In his latest Takimag column, Theodore Dalrymple critiques tort law after reading about the legal fallout of a hotel wedding reception that descended into a brawl.
The tort law often has the effect of infantilizing people by encouraging them to deny their own responsibility, trading their status as adults for the hope, in most cases forlorn or delusory, of a large payout. This is not to deny that our tort law does sometimes result in justice for the maltreated, but at tremendous cost both financial and civilizational. The tort law encourages deception (including self-deception), fraud, exaggeration, false witness, and infantilization. It legalizes corruption, insofar as cases of no merit nevertheless often result in payouts for the plaintiffs because it is more expensive for defendants with right on their side to contest the case to the bitter end. It is often responsible for more injury to the plaintiff than the original injury that caused the plaintiff to resort to it in the first place.

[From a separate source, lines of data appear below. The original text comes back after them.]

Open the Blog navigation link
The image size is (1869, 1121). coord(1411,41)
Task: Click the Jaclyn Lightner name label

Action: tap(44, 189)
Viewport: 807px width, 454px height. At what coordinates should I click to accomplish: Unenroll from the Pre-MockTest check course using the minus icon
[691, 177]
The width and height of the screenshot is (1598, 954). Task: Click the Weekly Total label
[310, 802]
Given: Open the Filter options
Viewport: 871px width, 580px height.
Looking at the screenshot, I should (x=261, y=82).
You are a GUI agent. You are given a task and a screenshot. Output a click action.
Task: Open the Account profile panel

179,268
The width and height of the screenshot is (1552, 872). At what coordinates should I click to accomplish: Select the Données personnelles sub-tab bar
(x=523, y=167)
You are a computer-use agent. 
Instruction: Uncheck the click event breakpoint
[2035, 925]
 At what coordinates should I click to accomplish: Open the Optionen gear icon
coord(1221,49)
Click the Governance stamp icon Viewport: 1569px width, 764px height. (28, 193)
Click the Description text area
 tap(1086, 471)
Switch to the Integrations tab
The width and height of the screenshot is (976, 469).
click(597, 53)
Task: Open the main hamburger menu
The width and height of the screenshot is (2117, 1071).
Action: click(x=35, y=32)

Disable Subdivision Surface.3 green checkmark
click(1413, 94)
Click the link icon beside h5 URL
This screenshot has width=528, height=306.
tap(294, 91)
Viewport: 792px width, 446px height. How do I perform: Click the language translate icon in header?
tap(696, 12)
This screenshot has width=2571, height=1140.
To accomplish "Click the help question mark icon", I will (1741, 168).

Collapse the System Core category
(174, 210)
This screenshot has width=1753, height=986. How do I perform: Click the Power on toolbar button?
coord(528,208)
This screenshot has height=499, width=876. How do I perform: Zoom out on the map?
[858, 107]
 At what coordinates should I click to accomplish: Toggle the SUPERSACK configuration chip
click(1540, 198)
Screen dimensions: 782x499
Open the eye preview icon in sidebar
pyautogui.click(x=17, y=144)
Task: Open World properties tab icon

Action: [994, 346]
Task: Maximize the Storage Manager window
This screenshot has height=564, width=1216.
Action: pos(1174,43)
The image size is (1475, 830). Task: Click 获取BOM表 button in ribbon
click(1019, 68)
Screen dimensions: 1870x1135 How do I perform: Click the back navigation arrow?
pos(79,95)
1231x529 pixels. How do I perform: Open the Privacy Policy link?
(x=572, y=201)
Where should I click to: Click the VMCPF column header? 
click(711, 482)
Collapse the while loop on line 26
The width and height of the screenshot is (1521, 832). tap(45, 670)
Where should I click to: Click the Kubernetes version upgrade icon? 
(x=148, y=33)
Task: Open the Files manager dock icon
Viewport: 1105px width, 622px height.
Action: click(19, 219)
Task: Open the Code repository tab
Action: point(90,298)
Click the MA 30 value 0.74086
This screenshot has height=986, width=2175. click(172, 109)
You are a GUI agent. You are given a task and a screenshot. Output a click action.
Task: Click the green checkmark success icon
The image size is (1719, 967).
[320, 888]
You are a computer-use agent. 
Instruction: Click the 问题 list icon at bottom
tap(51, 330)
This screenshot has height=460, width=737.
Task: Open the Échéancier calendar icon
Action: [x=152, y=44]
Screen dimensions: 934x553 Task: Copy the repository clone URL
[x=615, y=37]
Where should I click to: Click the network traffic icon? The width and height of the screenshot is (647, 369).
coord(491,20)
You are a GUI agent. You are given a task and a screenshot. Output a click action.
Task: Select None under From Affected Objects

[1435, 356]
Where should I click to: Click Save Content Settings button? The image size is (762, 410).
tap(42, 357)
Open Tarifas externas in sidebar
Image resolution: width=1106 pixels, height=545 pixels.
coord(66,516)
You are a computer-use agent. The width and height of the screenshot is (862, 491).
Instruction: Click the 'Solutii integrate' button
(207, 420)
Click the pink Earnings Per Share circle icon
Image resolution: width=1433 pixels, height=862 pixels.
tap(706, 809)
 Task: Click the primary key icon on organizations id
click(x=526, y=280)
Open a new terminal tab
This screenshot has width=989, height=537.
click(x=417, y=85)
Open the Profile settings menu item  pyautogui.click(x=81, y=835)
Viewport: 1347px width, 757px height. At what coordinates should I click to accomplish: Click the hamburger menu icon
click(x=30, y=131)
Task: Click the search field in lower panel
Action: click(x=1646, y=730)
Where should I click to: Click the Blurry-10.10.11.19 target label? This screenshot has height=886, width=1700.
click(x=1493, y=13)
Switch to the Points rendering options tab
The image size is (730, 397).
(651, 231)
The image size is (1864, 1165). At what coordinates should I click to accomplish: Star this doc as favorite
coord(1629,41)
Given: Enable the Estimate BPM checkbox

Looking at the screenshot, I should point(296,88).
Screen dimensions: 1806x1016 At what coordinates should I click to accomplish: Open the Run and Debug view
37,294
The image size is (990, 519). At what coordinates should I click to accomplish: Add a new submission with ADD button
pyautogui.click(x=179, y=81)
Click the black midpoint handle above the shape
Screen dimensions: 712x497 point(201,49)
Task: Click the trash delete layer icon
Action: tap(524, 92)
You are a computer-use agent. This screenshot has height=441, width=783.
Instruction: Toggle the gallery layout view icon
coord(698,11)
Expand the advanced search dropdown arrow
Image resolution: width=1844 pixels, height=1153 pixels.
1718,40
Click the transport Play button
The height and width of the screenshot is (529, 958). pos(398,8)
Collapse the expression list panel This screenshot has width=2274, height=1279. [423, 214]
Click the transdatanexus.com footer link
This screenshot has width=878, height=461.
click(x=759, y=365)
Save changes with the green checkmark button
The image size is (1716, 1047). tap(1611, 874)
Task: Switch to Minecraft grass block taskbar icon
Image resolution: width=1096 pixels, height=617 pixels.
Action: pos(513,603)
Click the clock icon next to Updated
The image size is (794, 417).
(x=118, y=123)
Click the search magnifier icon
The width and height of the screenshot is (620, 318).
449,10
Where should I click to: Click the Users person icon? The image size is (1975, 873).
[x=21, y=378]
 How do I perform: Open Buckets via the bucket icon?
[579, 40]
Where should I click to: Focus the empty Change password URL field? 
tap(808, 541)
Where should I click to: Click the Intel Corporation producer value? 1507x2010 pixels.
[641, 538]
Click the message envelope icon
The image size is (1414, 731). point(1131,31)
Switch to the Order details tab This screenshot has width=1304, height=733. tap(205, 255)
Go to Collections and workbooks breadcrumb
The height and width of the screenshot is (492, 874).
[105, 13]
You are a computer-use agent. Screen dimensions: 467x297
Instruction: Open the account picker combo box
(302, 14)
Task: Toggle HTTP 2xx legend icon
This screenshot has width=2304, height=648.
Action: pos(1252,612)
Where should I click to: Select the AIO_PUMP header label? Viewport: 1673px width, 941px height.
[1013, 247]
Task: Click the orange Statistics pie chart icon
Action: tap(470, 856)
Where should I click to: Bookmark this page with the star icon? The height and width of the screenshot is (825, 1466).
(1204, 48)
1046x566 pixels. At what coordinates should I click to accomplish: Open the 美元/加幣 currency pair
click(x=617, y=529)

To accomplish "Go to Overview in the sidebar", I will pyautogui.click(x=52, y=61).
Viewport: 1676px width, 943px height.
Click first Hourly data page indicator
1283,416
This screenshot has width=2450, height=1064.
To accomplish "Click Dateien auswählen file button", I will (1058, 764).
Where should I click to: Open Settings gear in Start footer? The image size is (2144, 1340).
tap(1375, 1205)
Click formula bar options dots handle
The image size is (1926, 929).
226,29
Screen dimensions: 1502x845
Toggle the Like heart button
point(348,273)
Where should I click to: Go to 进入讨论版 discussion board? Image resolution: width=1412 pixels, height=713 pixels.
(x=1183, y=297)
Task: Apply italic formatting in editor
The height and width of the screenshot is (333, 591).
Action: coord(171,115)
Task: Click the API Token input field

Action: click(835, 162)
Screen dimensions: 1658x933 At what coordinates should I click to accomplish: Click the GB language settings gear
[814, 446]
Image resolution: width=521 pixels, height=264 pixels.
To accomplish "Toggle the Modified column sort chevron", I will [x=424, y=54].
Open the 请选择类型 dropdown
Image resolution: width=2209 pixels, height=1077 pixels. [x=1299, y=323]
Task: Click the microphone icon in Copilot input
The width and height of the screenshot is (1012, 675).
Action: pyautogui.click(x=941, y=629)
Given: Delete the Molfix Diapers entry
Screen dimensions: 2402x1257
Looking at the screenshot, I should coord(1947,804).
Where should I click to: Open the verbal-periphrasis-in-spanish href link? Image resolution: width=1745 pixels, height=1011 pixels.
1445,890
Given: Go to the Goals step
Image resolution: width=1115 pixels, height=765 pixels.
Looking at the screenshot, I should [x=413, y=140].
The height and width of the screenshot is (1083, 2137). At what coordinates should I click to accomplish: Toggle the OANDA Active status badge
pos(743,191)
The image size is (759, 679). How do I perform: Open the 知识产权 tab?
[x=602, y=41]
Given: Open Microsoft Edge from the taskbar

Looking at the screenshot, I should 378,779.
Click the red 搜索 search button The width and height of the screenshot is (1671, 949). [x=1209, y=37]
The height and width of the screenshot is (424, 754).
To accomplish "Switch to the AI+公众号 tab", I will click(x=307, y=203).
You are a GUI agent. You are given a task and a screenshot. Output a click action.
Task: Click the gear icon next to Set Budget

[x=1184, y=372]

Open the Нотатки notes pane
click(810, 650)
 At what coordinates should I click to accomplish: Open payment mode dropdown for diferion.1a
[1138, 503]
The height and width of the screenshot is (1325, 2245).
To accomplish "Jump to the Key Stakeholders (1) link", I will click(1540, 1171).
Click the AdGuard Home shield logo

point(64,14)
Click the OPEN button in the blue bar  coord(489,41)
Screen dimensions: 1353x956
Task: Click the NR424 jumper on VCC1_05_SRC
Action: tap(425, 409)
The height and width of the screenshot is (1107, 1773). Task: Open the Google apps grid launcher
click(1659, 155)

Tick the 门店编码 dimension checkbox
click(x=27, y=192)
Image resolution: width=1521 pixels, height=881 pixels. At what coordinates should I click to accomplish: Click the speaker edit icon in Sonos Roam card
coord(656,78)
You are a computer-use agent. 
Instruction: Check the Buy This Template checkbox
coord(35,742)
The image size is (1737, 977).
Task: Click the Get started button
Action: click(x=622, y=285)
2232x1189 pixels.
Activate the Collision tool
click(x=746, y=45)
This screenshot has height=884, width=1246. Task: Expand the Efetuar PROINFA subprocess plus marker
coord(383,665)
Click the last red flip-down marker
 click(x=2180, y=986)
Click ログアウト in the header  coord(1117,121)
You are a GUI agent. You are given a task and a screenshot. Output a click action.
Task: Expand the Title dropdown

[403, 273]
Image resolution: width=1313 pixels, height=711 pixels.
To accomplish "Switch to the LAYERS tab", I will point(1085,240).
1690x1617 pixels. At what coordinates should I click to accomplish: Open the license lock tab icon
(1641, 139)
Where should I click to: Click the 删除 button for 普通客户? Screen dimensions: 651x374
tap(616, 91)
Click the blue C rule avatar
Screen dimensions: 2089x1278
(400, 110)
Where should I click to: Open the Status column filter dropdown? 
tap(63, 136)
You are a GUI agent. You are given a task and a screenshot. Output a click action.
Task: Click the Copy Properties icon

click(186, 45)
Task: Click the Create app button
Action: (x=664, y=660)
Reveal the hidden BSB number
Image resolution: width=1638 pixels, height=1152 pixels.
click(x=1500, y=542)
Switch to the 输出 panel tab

In English legal parlance, denial will usually involve refutation, that is, advancing a positive case although the word “refutation” is rarely used in this context. The distinction between a passive and active responses to a claim is usually signified by not admitting as distinct from denying it, though such language would be unlikely outside formal statements of case. I suspect the wording of the hotel’s response was on the advice of its lawyers and I doubt it carries the implications TD seeks to draw from it.
Of course, it is a matter of pure speculation that the claim would be settled in the manner suggested. This would probably be down to the hotel’s insurers rather than the hotel, but I see no reason why a robust defence couldn’t be raised to the claim — the law of tort is not quite as silly as TD suggests. Just because a claim is threatened doesn’t mean it will be brought, let alone succeed, and not every try-on results in payment for the simple reason that this would encourage other frivolous claims.
The piece contains some interesting general observations, but in certain respects it’s rather wide of the mark.